After four or five failed attempts at calculating the surfaced area using double integrals and surface formulas, I found a successful method, using single variable calculus.  I thought about adding this as a problem in the queue (definitely D5), but I am probably the only person who would solve it anyways.

The surface of the object consists of 48 congruent segments.  With the cube at lattice points (0,0,0)-(1,1,1), one segment can be defined by the cylinder y^2+(1-z)^2=1 and the planes y=1/2, x=1/2, x=z, and x=y.

             A(,B,C)    A    B            C
+------------*----+     +----*-----------_+
|             *   |     |   *           / |
|              *  |     |  *          _/  |
|              *  |  y  |  *         /    |
|               * |     | *        _/     |
|              _P |  a  | *       /       |
|           __/  *|  x  |*      _/        |
|         _/     *|  i  |*     /          |
|      __/       *|  s  |*   _/           |
|    _/           *     *   /             |
| __/             *     * _/              |
|/  T(angle)      *     */                |
R-----------------*     *-----------------+
              D(,E,F)   D    E            F
      z axis                  x axis

(Sorry about the crude graphics)

Point A is at (0,           1/2, 1-sqrt[3]/2)
Point B is at (1-sqrt[3]/2, 1/2, 1-sqrt[3]/2)
Point C is at (1/2,         1/2, 1-sqrt[3]/2)
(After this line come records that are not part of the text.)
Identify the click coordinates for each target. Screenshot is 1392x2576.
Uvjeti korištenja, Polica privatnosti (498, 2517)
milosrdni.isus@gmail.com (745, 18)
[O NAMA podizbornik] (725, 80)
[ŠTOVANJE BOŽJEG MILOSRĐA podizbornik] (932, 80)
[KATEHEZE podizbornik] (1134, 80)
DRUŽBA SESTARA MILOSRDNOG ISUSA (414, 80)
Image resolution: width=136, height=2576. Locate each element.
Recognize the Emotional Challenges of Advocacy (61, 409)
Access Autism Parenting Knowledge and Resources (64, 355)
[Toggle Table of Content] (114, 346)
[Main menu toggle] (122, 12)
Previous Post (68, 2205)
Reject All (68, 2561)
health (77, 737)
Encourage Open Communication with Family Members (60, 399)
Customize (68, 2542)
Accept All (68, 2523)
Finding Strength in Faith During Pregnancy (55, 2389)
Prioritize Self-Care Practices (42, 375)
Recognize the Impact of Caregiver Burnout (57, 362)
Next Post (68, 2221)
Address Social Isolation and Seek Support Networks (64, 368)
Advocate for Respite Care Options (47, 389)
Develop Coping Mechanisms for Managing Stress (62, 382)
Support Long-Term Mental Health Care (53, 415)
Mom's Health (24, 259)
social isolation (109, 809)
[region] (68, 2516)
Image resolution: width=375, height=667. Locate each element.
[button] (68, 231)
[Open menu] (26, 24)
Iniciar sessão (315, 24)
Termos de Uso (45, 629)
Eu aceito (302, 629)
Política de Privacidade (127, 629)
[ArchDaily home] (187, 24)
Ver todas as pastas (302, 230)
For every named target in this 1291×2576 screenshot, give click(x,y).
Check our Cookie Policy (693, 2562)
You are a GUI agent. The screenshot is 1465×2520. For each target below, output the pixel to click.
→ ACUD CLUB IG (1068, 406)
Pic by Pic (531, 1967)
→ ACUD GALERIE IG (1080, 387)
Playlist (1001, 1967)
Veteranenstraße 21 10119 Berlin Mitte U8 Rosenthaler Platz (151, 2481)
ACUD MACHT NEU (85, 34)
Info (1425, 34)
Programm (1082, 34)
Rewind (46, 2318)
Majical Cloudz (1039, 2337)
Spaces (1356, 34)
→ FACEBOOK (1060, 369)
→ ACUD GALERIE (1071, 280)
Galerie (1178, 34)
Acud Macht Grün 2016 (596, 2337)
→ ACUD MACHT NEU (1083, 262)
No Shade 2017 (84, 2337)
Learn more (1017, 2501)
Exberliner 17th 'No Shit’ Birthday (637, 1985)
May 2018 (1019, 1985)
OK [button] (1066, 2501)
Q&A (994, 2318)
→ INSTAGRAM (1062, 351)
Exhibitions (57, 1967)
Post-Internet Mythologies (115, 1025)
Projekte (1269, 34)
Point D is at (0,           0,   0) [The origin]
Point E is at (1-sqrt[3]/2, 0,   0)
Point F is at (1/2,         0,   0)

Point R is the cylinder's axis, (x,0,1)
Point P is a generic point on the cyninder (x,y,z).

ACDF is a segment of the cylinder and BCD is the segment whose area is in question.

BD is the intersection of plane x=z and the cylinder y^2+(1-z)^2=1.  You can also verify it is the intersection of the cylinders y^2+(1-z)^2=1 and y^2+(1-x)^2=1.

CD is the intersection of the cylinder y^2+(1-z)^2=1 and plane x=y.

In a yz cross section the length of an arc, such as arc PD, equals the measure of angle PRD in radians.  Then arc PD = angle T = arcsin(y) or arccos(1-z) or arctan(y/(1-z)).  An integrable function can be formed by expressing y or z as a function of x.

Expressing curve BD in terms of x: (x, sqrt[2x-x^2], x)
Curve CD: (x, x, 1-sqrt[1-x^2])

The area of BDC equals area(BDE) + area(BCEF) - area (CDF)

The arc function for BCEF is a constant pi/6 radians, which makes the area of BCEF equal
pi(sqrt[3]-1)/12

I will express the other arc functions in terms of arcsin(y).

The arc function for CDF is arcsin(x) over the range [0, 1/2], which makes integral:
Integ{0,1/2}[arcsin(x)]dx

The substitution x=sin t changes the integral to
Integ{0,pi/6}[t*cos(t)]dt

Then using integration by parts u=t and dv=cos(t) dt, the integral can be evaluated as
pi/12 + sqrt(3)/2 - 1

The arc function for BDE is arcsin(sqrt[2x-x^2]) over the range [0, 1-sqrt[3]/2], which makes integral:
Integ{0, 1-sqrt[3]/2}[arcsin(sqrt[2x-x^2])]dx

The substitution sin t = sqrt[2x-x^2] successfully simplifies the integral to:
Integ{0,pi/6}[t*sin(t)]dt

Then using integration by parts u=t and dv=sin(t) dt, the integral can be evaluated as
1/2 - pi*sqrt[3]/12

Now the area of the segment can be expressed as
(1/2 - pi*sqrt[3]/12) + (pi(sqrt[3]-1)/12) - (pi/12 + sqrt(3)/2 - 1)
 = 3/2 - pi/6 - sqrt[3]/2

Since there are 48 segments, the total surface area (assuming a 1x1x1 cube) is
72 - 8*pi - 24*sqrt[3]

That surface area is 88.3 percent of the cube's surface area.